Rising Costs Halt New Wind Farm Applications in the North Sea

Rising Costs Halt New Wind Farm Applications in the North Sea

2025-10-31 green

The Hague, Friday, 31 October 2025.
No applications were submitted for a new wind farm at the Nederwiek I-A site due to increased costs and lower electricity demand, highlighting economic challenges in renewable energy.

Economic Pressures on Renewable Energy

The Netherlands is facing significant challenges in expanding its offshore wind energy capacity, as evidenced by the lack of applications for the Nederwiek I-A wind farm site in the North Sea. This situation stems from rising costs and a lower-than-anticipated demand for electricity, which have put substantial pressure on wind energy development [1]. The Ministry of Climate Policy and Green Growth (KGG) anticipated this outcome and is preparing for future tender rounds with revised measures to attract interest from developers [2].
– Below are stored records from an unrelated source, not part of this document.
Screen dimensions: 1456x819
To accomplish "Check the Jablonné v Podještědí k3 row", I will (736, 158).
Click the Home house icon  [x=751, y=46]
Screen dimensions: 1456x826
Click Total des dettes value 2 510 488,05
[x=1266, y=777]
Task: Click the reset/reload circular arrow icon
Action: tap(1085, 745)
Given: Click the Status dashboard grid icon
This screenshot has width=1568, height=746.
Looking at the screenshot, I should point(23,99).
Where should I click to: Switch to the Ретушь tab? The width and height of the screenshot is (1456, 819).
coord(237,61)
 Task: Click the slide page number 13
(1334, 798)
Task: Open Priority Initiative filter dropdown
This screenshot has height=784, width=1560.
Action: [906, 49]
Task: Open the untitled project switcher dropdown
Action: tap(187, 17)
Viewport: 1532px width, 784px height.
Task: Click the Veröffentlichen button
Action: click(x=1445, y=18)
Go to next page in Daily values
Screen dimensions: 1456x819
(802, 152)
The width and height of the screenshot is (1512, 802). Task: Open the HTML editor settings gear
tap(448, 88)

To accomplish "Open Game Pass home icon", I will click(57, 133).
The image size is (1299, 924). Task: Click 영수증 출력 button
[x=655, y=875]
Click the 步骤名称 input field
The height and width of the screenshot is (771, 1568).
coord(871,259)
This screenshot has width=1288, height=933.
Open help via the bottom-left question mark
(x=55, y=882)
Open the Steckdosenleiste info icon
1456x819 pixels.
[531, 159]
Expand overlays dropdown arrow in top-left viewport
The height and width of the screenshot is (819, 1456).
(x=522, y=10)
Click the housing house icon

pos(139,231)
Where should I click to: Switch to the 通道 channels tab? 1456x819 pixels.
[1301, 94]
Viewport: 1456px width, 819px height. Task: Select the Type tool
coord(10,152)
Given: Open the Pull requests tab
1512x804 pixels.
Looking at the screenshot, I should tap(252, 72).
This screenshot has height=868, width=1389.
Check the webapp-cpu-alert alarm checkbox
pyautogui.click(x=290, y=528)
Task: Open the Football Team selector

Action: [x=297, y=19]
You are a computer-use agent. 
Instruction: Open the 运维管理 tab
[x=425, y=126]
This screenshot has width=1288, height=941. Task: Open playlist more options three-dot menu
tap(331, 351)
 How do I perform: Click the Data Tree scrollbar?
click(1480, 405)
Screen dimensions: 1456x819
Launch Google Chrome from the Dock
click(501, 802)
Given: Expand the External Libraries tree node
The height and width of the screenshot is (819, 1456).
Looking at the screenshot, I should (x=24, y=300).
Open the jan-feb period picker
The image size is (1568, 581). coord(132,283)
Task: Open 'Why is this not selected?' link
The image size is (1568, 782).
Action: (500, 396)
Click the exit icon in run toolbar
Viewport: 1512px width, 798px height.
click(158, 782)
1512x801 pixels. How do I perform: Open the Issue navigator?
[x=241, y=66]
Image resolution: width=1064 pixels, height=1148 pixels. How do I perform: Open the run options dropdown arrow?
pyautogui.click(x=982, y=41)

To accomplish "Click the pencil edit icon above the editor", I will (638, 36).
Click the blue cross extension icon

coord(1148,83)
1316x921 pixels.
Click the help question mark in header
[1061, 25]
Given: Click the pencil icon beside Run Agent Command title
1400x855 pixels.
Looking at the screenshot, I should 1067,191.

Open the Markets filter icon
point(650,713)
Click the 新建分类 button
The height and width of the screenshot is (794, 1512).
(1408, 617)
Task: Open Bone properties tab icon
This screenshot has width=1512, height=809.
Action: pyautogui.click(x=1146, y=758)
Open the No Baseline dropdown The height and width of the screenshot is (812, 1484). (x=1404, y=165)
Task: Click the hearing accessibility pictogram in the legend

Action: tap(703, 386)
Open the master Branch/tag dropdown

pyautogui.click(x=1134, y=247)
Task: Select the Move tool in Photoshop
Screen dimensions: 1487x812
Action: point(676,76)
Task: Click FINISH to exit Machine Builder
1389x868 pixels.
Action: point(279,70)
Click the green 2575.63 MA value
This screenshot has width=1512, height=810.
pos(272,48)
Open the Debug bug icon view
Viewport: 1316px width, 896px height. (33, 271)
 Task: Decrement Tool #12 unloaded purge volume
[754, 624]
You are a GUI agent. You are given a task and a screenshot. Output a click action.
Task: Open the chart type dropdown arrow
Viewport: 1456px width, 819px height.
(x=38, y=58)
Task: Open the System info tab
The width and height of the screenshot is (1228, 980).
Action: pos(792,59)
Insights into the Offshore Wind Market

The offshore wind market has evolved rapidly over recent years, with the capability to build wind farms without subsidies becoming feasible since 2018. However, the landscape has shifted dramatically, with increased costs for wind farm developers and slower-than-expected industrial decarbonization affecting long-term electricity purchase agreements [3]. This trend is not isolated to the Netherlands; similar challenges are reported in Germany, Denmark, the United Kingdom, and Belgium, where applications for new wind farm projects have also stalled [4].

Government’s Strategic Response

To mitigate the risk of stagnation in wind farm development, the Dutch government announced an Offshore Wind Energy Action Plan on September 16, 2025. This plan includes financial support measures and aims to stimulate demand for offshore wind energy [1]. The government has earmarked €948 million from the Climate Fund for a 2026 tender round, targeting 2 gigawatts of new offshore wind capacity, with specifics to be announced by January 2026 [2].

Looking Ahead to Future Developments

The action plan introduces a novel financial support model, ensuring a minimum price for generated electricity to encourage investment. This model is designed to compensate for low market prices, with the government covering the difference, while allowing the government to benefit from high electricity prices [2]. By implementing these steps, the Netherlands aims to enhance its energy independence, improve industrial competitiveness, and reduce CO₂ emissions, thereby reinforcing its commitment to a sustainable energy future [1].